I told him that I felt sorry for him if he couldn’t understand why so many people liked Doctor Who. And I loved the fact Barnes & Noble had Doctor Who merchandise displayed. Someone who goes to into a book store to buy something Doctor Who might see a book that interests them and they’ll read it. How could that be a bad thing? Then Snobbish huffed and took off before I could really get going. Probably for the best since I really have no desire to be banned from Barnes & Noble and I have a tendency to get loud when I feel passionate about something.
I don’t understand how anyone can be a snob over books. Reading is a GOOD thing. It really doesn’t matter what is being read. The point is that people are reading. Maybe it’s the educator in me but I would rather have people reading books, even ones I don’t like, than playing video games or binging on Netflix (which I am guilty of so I’m not knocking it or anything).
I really do feel sorry for Snobbish. Because he is convinced that the only books that should be read are classics, he is missing out on so much. He’ll never visit a magic ridden Atlanta. A Manhattan ruled by an Archangel. A Victorian London where people have too much soul or not enough. He’ll never know why a guide to the galaxy might be needed. Or why an Angel and a Demon team up to stop the apocalypse. It’s actually depressing when you think about it.
Oh well, I guess there’s really nothing I can do about it except try to never become a book snob myself. What about you? Have you ever had an encounter with a book snob? Are you a book snob yourself? Are you afraid of becoming a book snob?

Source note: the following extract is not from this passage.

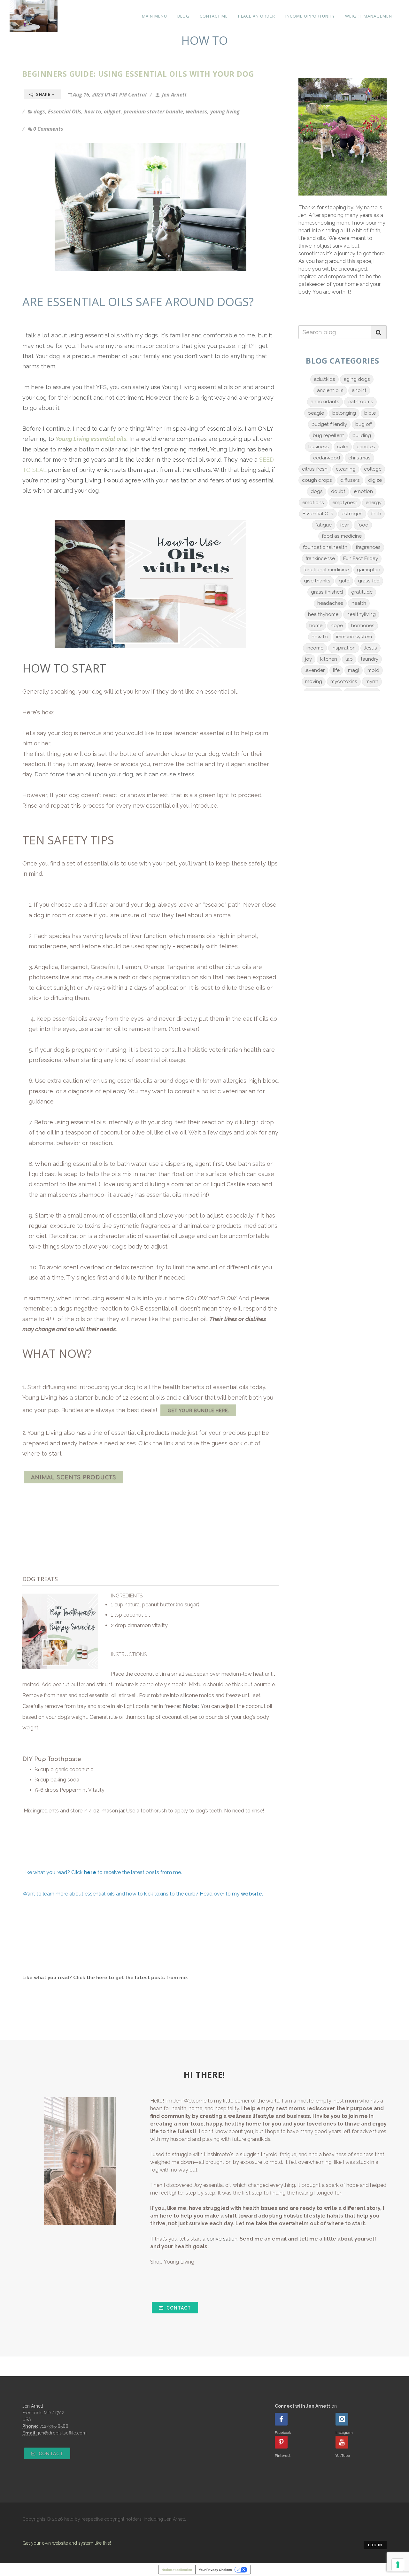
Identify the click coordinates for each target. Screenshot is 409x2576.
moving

Here are a few good posts about book snobs, what to say to them and how to identify if you are a book snob yourself.
- What is a Book Snob?: What makes a reader a snob is making the leap from judging a book to judging its readers- when we go from “this book is bad according to x standards” to “this book is bad and therefore people who read it and enjoy it are inferior to me.”
- 30 Things to Tell a Book Snob: People should never be made to feel bad about what they are reading. People who feel bad about reading will stop reading.
- How to Know if You’re a Book Snob: If you’ve read Twilight, I judge you. If your idea of “good fiction” is Danielle Steele, I judge you. If you’ve never read The Great Gatsby, I judge you.
*On a side note, if you are looking for a different kind of children’s book, I highly recommend Zombie in Love written by Kelly DiPucchio and illustrated by Scott Campbell. It’s weird and kind of gross, but very cute. I read it to my students and they loved it. *
Mortimer is looking for love. And he’s looking everywhere! He’s worked out at the gym (if only his arm wouldn’t keep falling off). He’s tried ballroom dancing lessons (but the ladies found him to be a bit stiff). He’s even been on stalemate.com. How’s a guy supposed to find a ghoul? When it seems all hope has died, could the girl of Mortimer’s dreams be just one horrifying shriek away?